- [Records for the task]
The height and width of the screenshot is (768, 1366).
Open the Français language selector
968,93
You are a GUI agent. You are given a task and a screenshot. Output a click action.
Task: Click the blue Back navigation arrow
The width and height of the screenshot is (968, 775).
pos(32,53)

- [What is asked] Can you render every line of the records above as a JSON list of strings, one string per line, with blank lines omitted?

- [Task response]
[
  "The height and width of the screenshot is (768, 1366).",
  "Open the Français language selector",
  "968,93",
  "You are a GUI agent. You are given a task and a screenshot. Output a click action.",
  "Task: Click the blue Back navigation arrow",
  "The width and height of the screenshot is (968, 775).",
  "pos(32,53)"
]